Otro día en el ecosistema, otra prueba de estrés no solicitada que demuestra la eficiencia de los procesos de transferencia involuntaria de valor.
Esta vez, el vector de ataque se centró en Hedera Hashgraph, patrocinando una salida forzosa de 5.8 millones de dólares hacia una EOA (Externally Owned Account) controlada por el atacante.
El flujo de fondos inicial revela una ejecución quirúrgica, tras explotar la vulnerabilidad en la capa de aplicación, el hacker utilizó la infraestructura de LayerZero como vector de salida, haciendo un "bridging" de los activos hacia la Mainnet de Ethereum.
La tesis del atacante es estándar en la práctica forense, migrar capital desde un entorno con liquidez fragmentada y alta visibilidad de gobernanza hacia un ecosistema global donde los mecanismos de ofuscación y la profundidad de los pools facilitan el desvío.
Si analizamos el patrón de comportamiento del atacante, sigue el manual del cibercrimen Web3.
Tras ejecutar contrato afectado, los fondos no permanecieron en reposo, una vez en Ethereum, el vector de ataque continuó con un clásico proceso de lavado y conversión, el hacker intercambió rápidamente WBTC por ETH para dificultar el rastreo inmediato, asegurar las ganancias y para evitar cualquier intento de congelamiento centralizado por parte de los emisores en la red nativa.
El uso de LayerZero por parte del atacante resalta cómo los delincuentes aprovechan la fluidez de las herramientas multichain para mover fondos robados de redes con menor liquidez hacia ecosistemas gigantescos como Ethereum, donde es más fácil camuflar el capital.
A nivel de arquitectura de red, es crucial aislar las variables. Al igual que en Exploits históricos que afectaron a los contratos precompilados del sistema, el algoritmo de consenso subyacente de Hedera, ABFT (Asynchronous Byzantine Fault Tolerance), se mantuvo teóricamente intacto y operativo.
El fallo no radica en la finalidad ni en la seguridad del consenso, sino en la superficie de ataque a nivel de aplicación, vulnerabilidades en la lógica de los Smart Contracts de terceros o fallas en la validación de estados del bridge.

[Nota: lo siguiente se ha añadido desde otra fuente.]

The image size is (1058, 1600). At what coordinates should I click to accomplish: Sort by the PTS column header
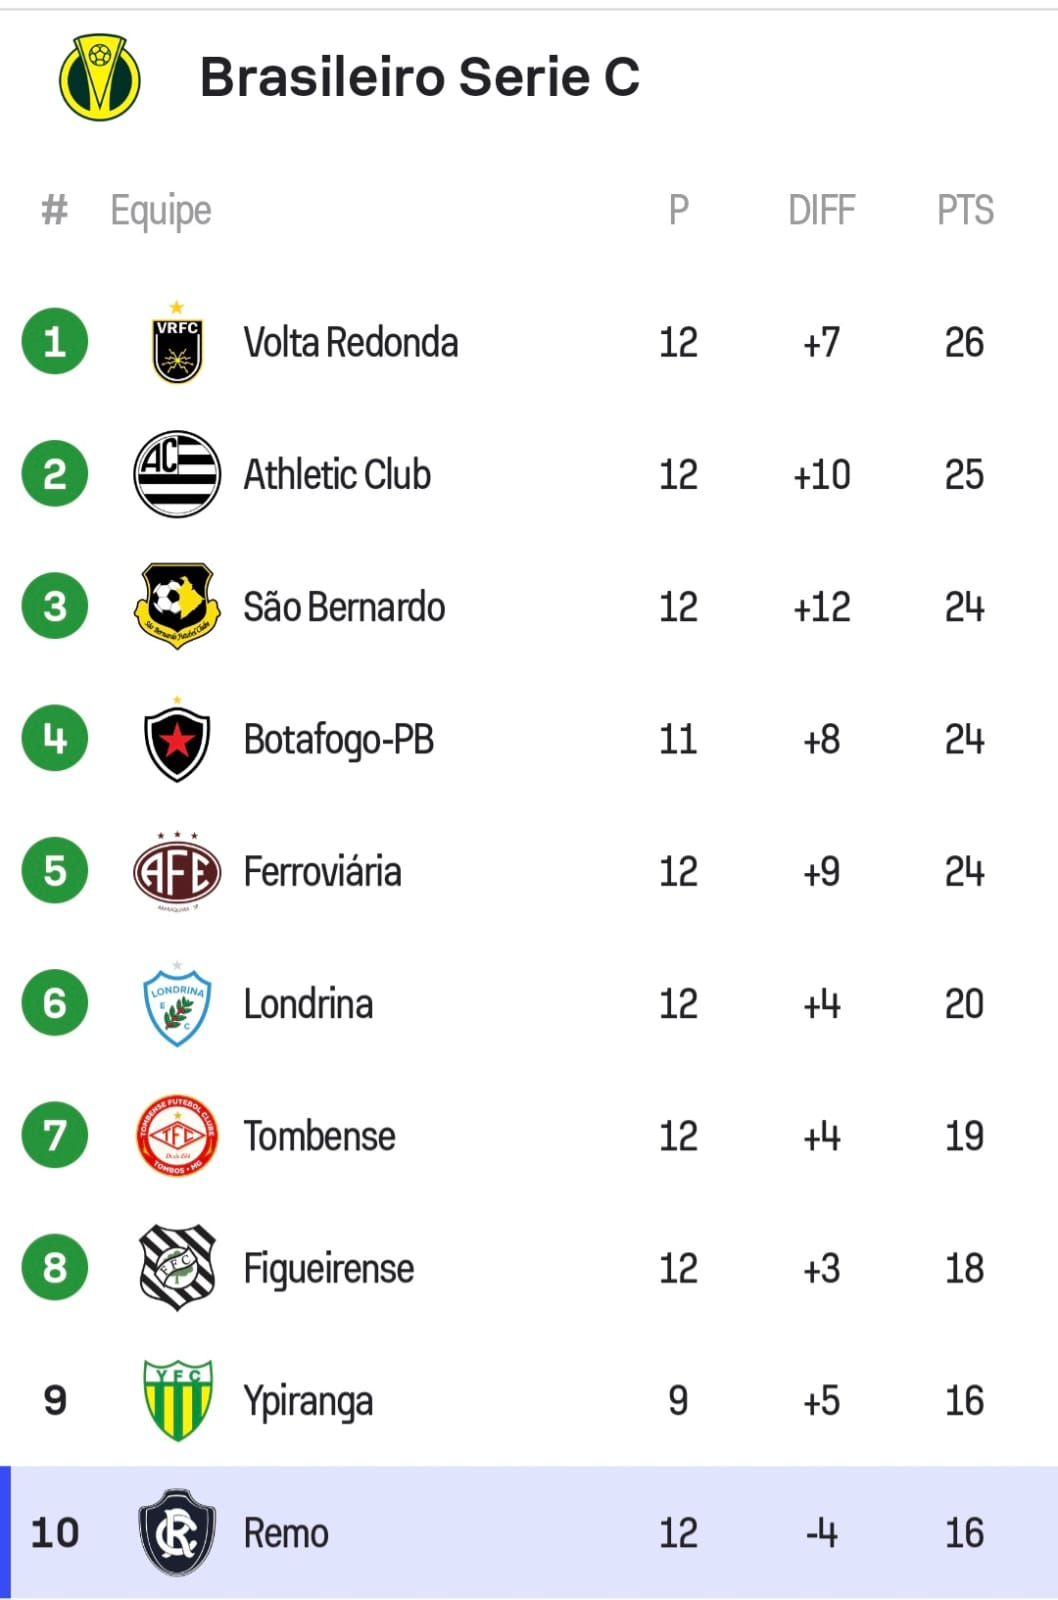point(965,210)
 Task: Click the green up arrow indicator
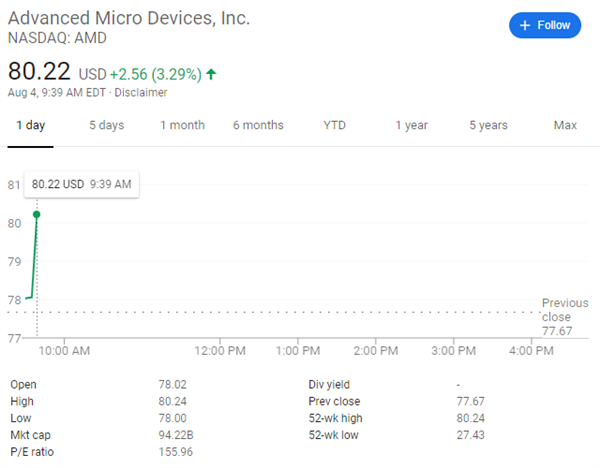(x=211, y=74)
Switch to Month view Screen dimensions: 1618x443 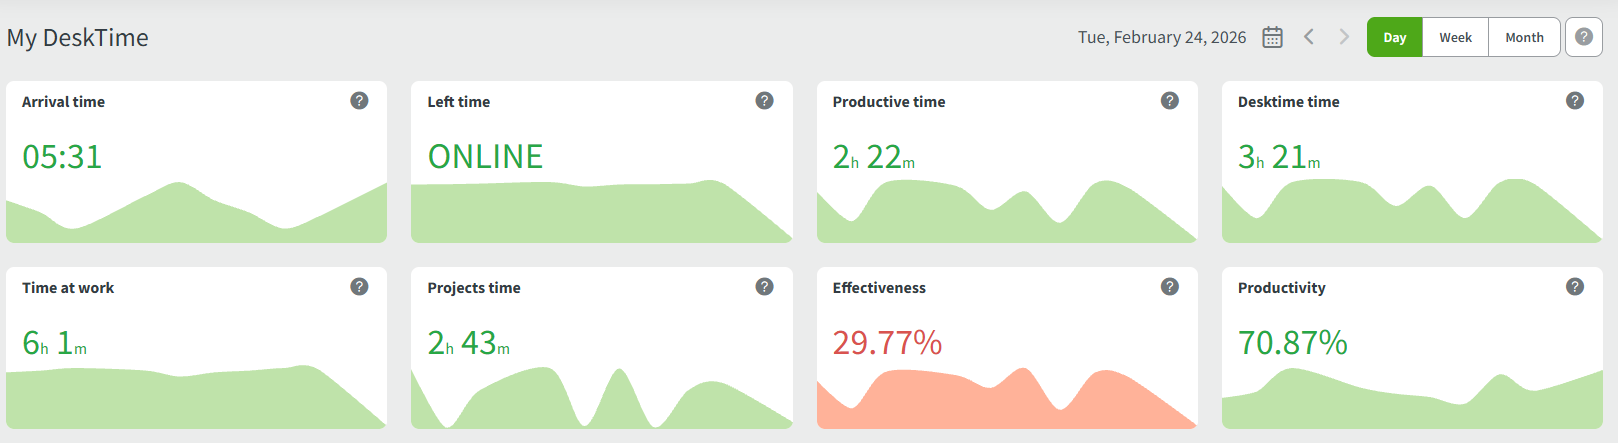click(1524, 37)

Actualmente, las firmas de seguridad mantienen alertas en tiempo real sobre los clusters de billeteras vinculados al atacante, monitoreando cualquier intento de interacción con protocolos de privacidad o Exchanges con rampas CEX, mientras el Consejo de Hedera realiza la autopsia del código para determinar el origen preciso del Exploit.